Mijn vraag is wie uitziet naar de vervulling van deze gebeurtenissen en wie op aarde zich aan het voorbereiden is op de vervulling van het woord des Heren dat de laatste zesduizend jaar bij monde van profeten, patriarchen en apostelen is gesproken? Voor zover ik weet niemand, behalve de heiligen der laatste dagen. Maar ik ben met anderen ook van mening dat we niet half zo alert zijn als we moeten zijn en niet half zo voorbereid als we moeten zijn op de ontzagwekkende gebeurtenissen die in deze laatste dagen kort na elkaar over de aarde zullen komen. Aan wie anders dan zijn heiligen kan de Heer de voorbereiding van zijn komst overlaten? Aan niemand anders.9
De Heer heeft een groot werk te doen en Hij is een volk aan het voorbereiden dat het vóór zijn komst kan doen. De vraag, broeders en zusters, die dan opkomt is: zijn we daarop voorbereid? Beseffen we wat ons te doen staat? Beseffen we als volk wat de Heer van ons verwacht? De Heer heeft in deze laatste dagen een koninkrijk van priesters verwekt om zijn kerk en koninkrijk te vestigen en de weg te bereiden van de wederkomst van de Zoon des Mensen. De God des hemels heeft de sleutels van het koninkrijk in handen gegeven van zijn dienstknechten en gezegd: ‘Wat Ik in deze, mijn dienstknechten, heb besloten, zal worden vervuld, want aan hen is macht gegeven om op aarde en in de hemel te binden en te verzegelen voor de dag dat de verbolgenheid van de almachtige Gods op de wereld zal worden uitgestort’ [zie LV 1:7–9].
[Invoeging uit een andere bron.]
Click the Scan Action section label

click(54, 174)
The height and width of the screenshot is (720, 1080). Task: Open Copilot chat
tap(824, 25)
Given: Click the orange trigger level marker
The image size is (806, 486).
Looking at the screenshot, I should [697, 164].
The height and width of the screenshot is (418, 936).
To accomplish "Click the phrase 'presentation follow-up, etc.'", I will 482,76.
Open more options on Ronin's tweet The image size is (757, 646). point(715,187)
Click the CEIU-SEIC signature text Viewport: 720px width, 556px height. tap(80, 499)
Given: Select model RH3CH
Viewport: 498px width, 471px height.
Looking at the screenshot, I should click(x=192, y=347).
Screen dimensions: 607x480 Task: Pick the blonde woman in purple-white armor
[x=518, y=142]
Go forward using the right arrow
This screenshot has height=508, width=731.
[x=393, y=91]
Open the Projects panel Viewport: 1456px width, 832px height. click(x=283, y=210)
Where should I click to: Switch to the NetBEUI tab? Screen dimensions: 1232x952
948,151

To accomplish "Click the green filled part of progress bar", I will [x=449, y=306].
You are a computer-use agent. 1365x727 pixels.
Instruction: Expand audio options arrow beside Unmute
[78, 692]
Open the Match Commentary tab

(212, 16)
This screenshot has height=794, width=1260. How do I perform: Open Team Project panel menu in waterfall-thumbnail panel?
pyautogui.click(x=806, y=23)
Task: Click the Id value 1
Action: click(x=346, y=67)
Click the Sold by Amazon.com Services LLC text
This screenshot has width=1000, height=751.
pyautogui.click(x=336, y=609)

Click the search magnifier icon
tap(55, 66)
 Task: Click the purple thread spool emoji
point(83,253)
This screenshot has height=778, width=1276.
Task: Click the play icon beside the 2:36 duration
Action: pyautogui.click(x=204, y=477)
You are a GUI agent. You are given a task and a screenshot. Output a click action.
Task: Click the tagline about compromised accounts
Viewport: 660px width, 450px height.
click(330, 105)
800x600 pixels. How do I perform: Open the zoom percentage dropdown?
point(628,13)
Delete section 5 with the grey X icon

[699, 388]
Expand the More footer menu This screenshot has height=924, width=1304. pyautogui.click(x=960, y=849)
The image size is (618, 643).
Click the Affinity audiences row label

Ik denk vaak dat wij, de ouderlingen Israëls en de heiligen der laatste dagen, nauwelijks beseffen welke positie wij voor God innemen. Het werk dat Hij ons heeft gegeven is groot en omvangrijk; het is het werk van de almachtige God. Wij worden verantwoordelijk gehouden voor de verkondiging van het evangelie van Christus aan alle naties der aarde. (…) Wij worden voor dit alles verantwoordelijk gehouden en voor de bouw van de tempels voor de Allerhoogste, die we kunnen binnengaan om de verordeningen voor de verlossing der doden te verrichten. (…)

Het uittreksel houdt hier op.